Parts of the exercise >>
1. In the news item below on CU Boulder's Strategic Facilities Visioning project, how many years ahead is the framework for facilities decision-making meant to cover?
2. According to the news item below on CU Boulder's Strategic Facilities Visioning project, which groups of people make up the "visionaries"?

Passage >>
::::::::::

Published: May 1, 2019

CU Boulder’s Strategic Facilities Visioning project team is getting set to compile and analyze the insights generated by each of six Phase 2 scenario planning teams over the past three months as the initiative moves closer to development of a digital planning tool for facilities and infrastructure.

The scenario planning teams wrapped up their final working sessions last week, developing and testing future facilities and infrastructure options in relation to a variety of identified university requirements centered around the ever-evolving landscape of education and research and informed by the campus’s multiple strategic initiatives.

Strategic Facilities Visioning (SFV), which aims to create a framework for facilities decision-making for the next 30 years, has engaged more than 130 “visionaries”—faculty, staff, students and shared governance representatives from every college, school, research institute and major support unit on campus—in the scenario planning phase. While the initial deep-dive phase last fall aimed to gain a holistic view of individual program visions, the scenario planning phase has built upon those insights by reshuffling visionaries into interdisciplinary teams to look at key common themes that arose.

::::::::::

Recorded information >>
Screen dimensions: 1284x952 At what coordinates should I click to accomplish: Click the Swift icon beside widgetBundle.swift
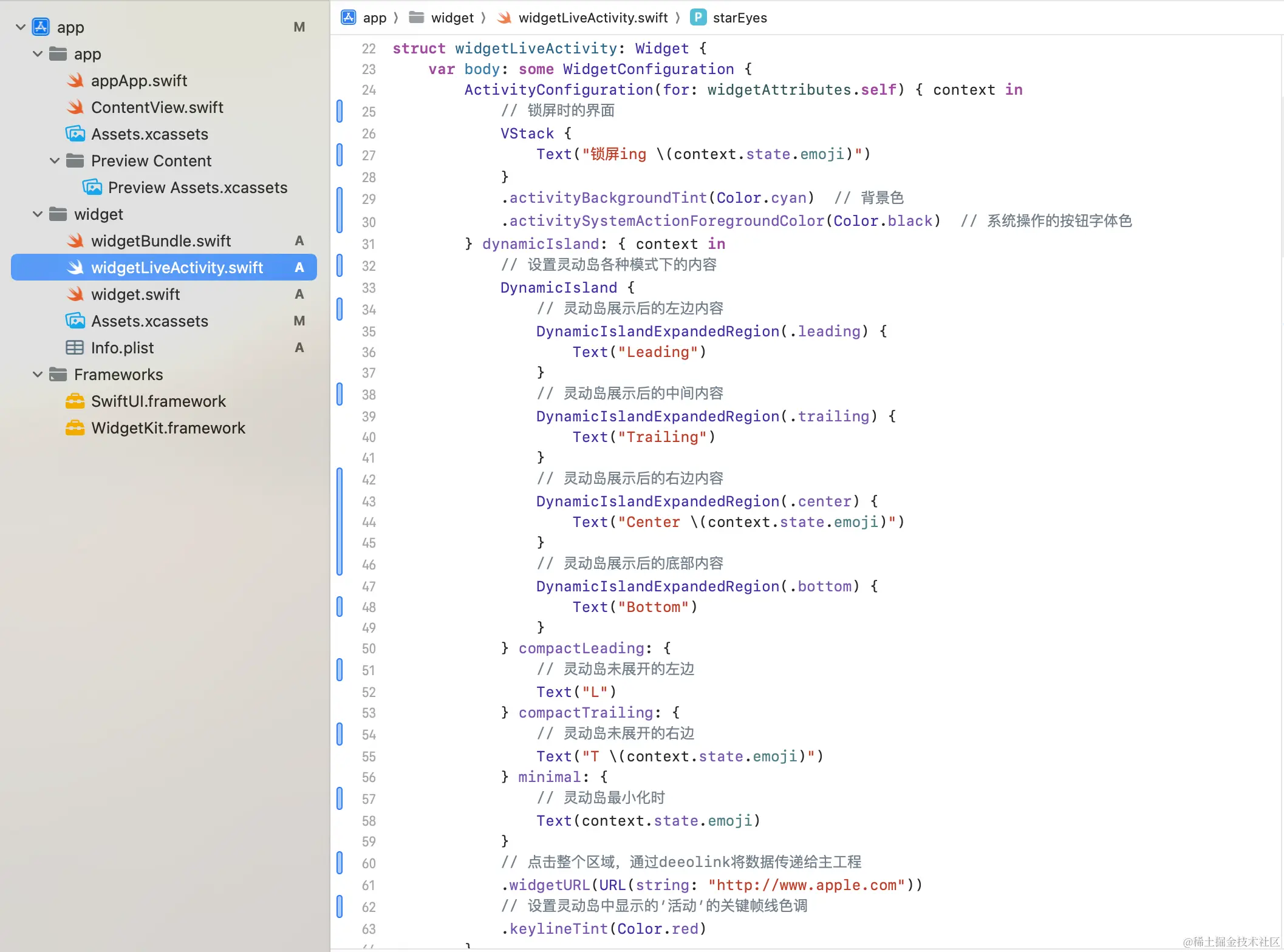pos(75,241)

::::::::::

The answers >>
1. The next 30 years.

2. Faculty, staff, students and shared governance representatives.